RECORDS SUPPLIED Block Start
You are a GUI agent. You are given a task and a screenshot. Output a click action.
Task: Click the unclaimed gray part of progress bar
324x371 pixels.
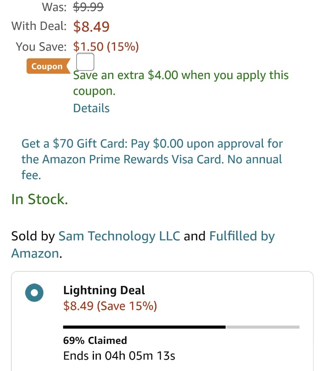[263, 327]
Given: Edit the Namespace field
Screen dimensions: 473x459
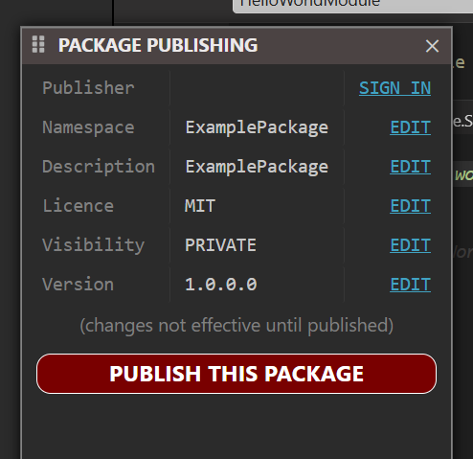Looking at the screenshot, I should [410, 127].
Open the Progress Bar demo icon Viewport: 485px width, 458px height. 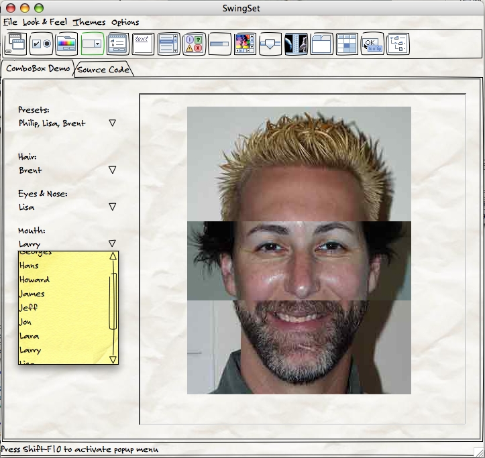(219, 44)
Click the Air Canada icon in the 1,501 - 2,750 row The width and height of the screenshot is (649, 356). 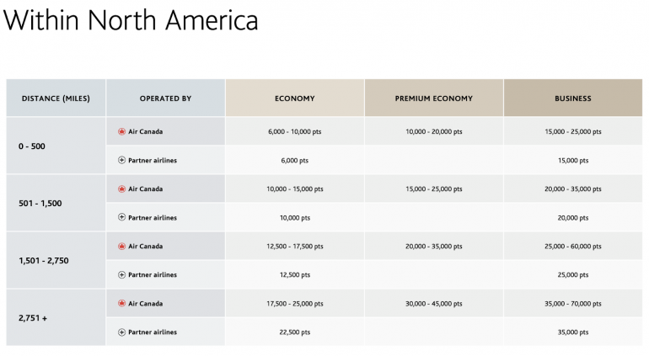(x=121, y=246)
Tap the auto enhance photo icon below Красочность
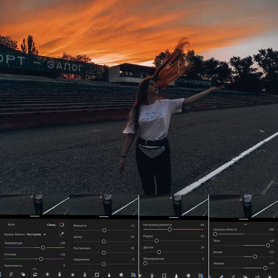 tap(35, 274)
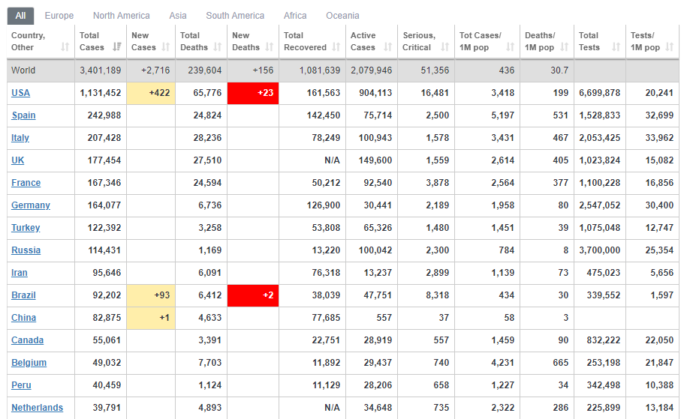
Task: Click sort arrows icon in Total Deaths column
Action: click(218, 47)
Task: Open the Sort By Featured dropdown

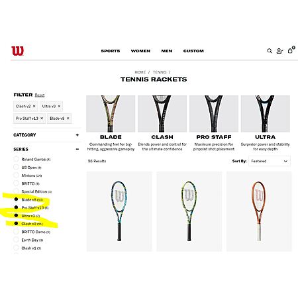Action: [x=270, y=161]
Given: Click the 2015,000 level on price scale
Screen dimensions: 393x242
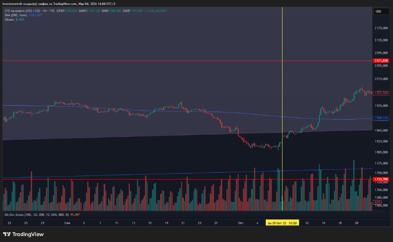Looking at the screenshot, I should click(x=381, y=79).
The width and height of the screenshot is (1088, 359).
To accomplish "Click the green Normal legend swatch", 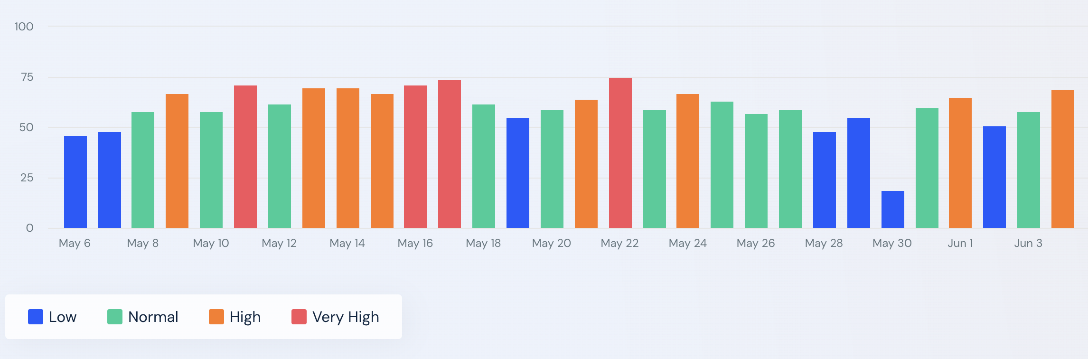I will tap(115, 317).
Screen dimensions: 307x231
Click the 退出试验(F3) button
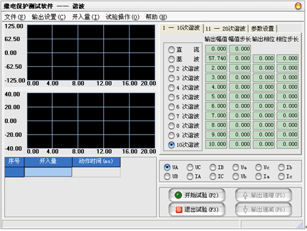[197, 209]
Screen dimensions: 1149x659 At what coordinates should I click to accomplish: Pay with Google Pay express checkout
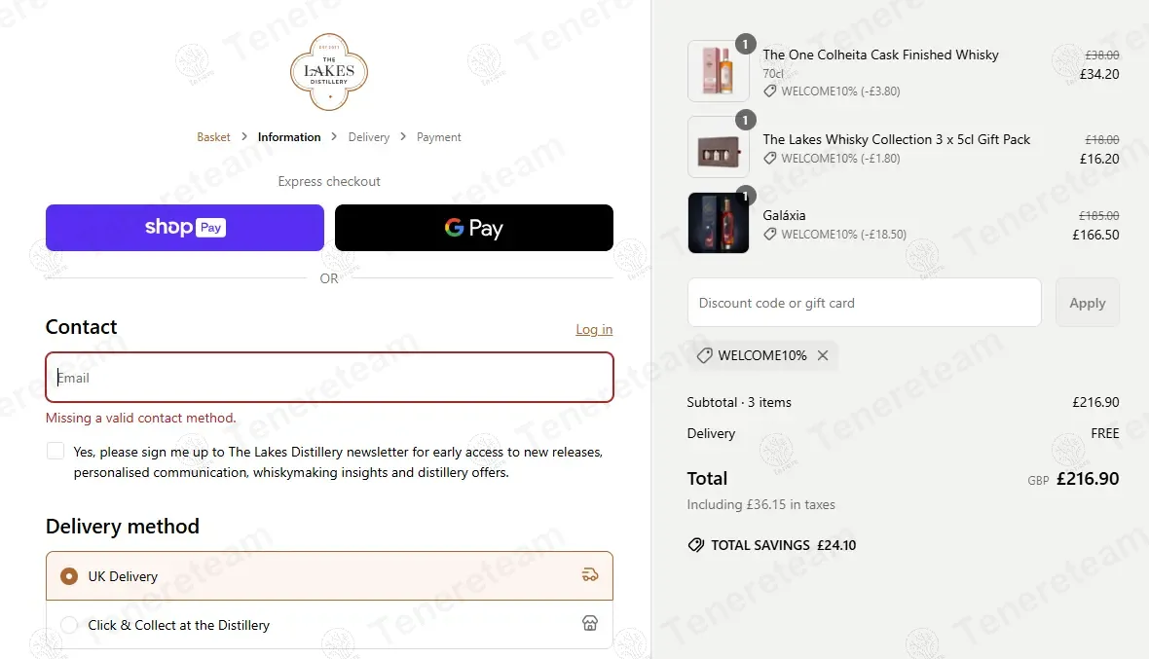pos(474,228)
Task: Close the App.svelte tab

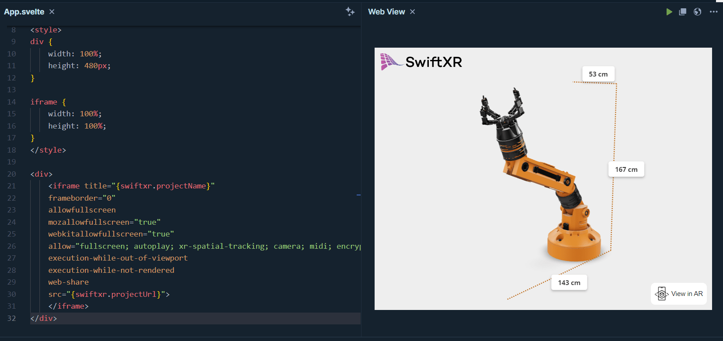Action: [x=52, y=12]
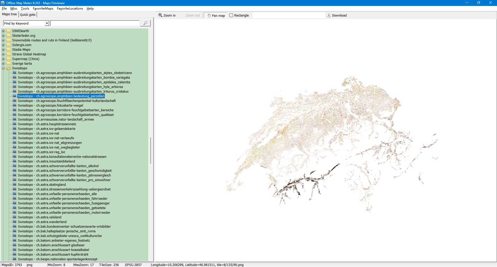Switch to the Quick goto tab
This screenshot has width=497, height=267.
pos(28,14)
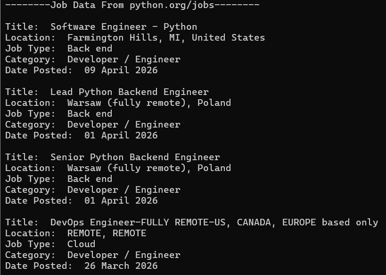Click 'Warsaw (fully remote), Poland' under Senior Python
Screen dimensions: 386x275
click(x=149, y=168)
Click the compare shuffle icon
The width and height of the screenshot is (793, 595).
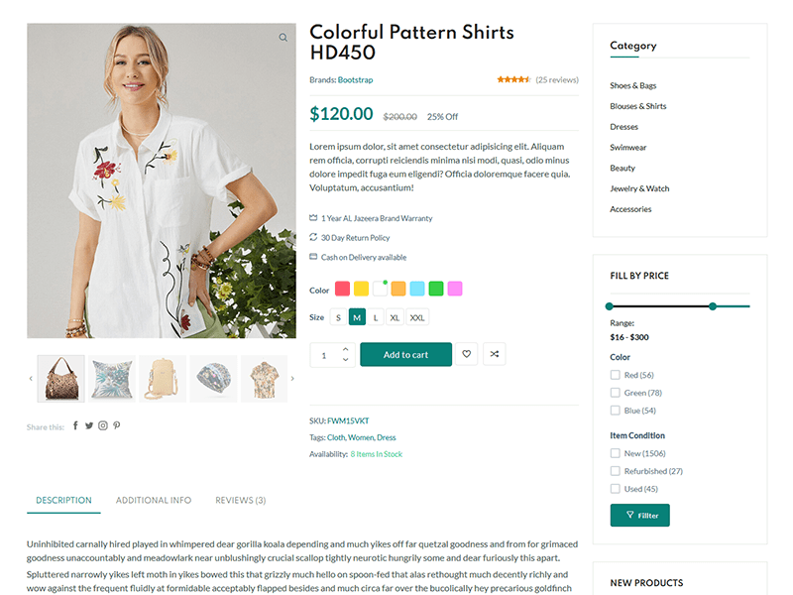[x=494, y=354]
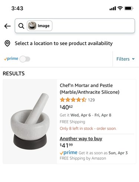Image resolution: width=139 pixels, height=182 pixels.
Task: Tap the prime badge under Another way to buy
Action: coord(69,153)
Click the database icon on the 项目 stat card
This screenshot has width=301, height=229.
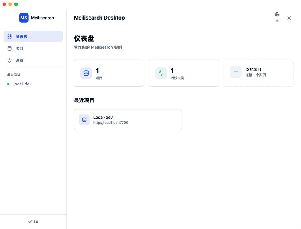(x=86, y=73)
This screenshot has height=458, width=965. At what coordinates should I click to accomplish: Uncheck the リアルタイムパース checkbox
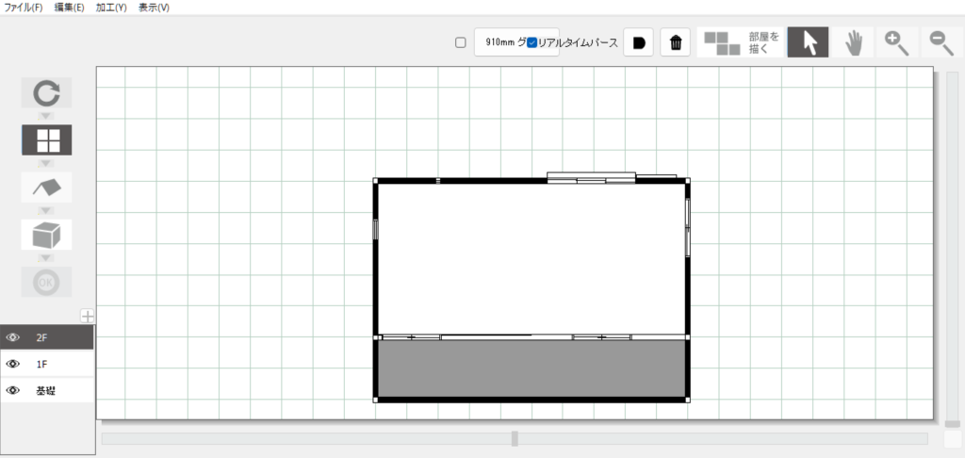click(x=532, y=42)
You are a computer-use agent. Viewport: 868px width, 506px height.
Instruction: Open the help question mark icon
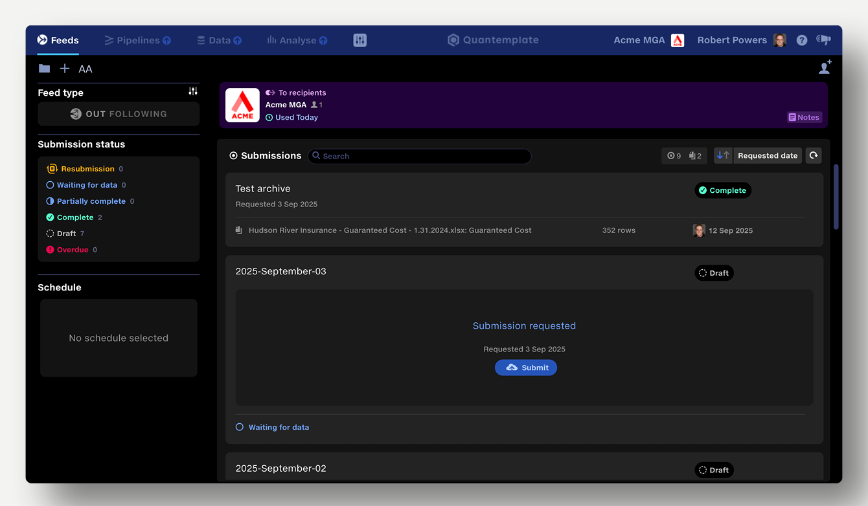coord(802,40)
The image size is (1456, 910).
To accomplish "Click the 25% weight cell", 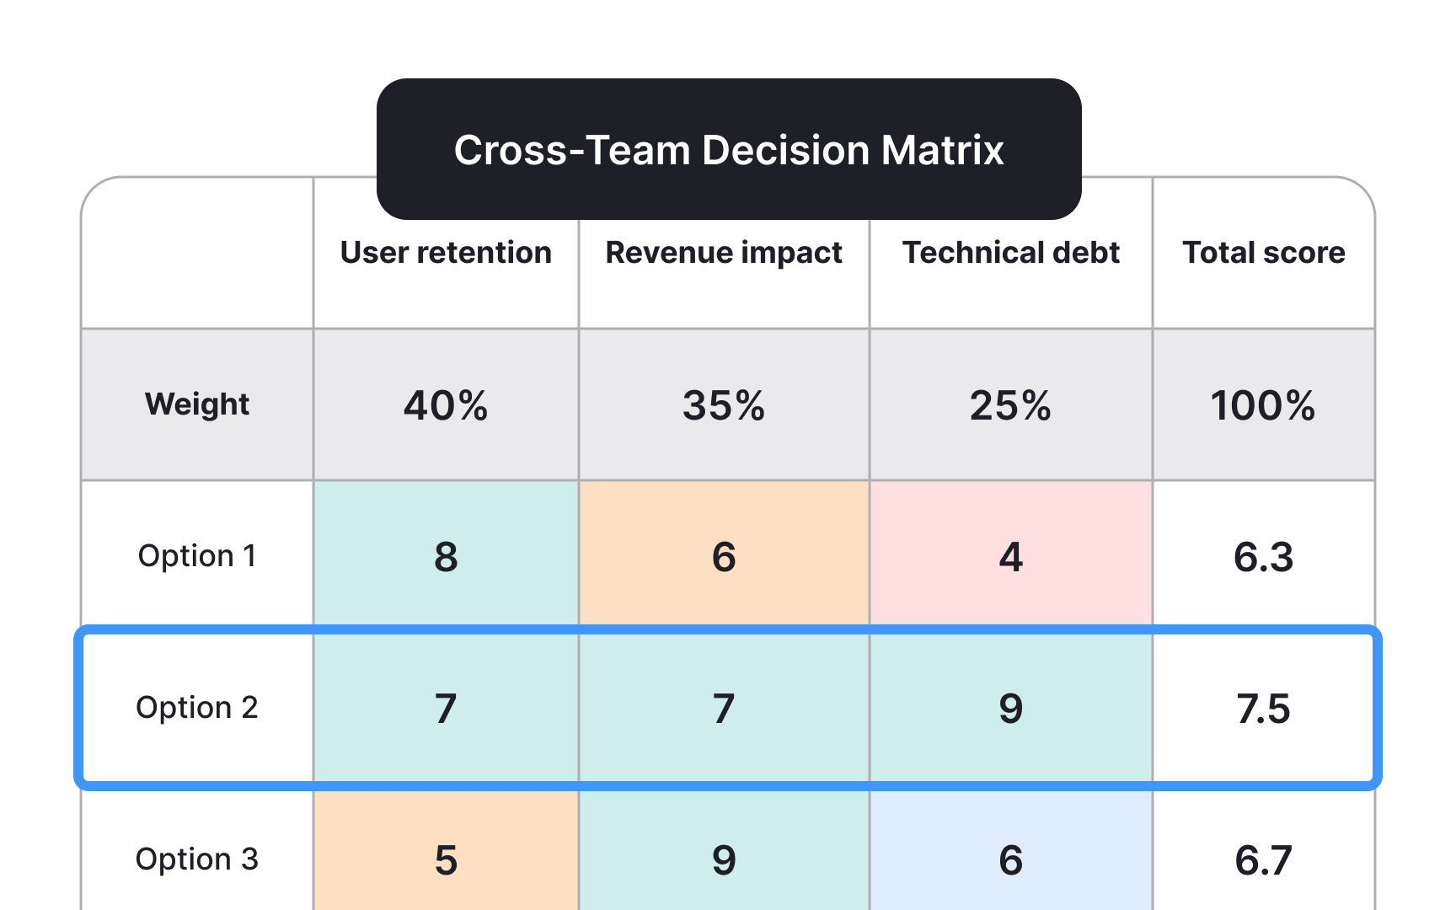I will coord(1010,405).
RECORDS SUPPLIED Block End
→ **WHAT IS NEEDED**
Work through the entries, filtering for the string "agent", and copy each line that holds it.

→ **WORKED SOLUTION**
You are a GUI agent. You are given a task and a screenshot. Output a click action.
You are a computer-use agent. Viewport: 868px width, 506px height.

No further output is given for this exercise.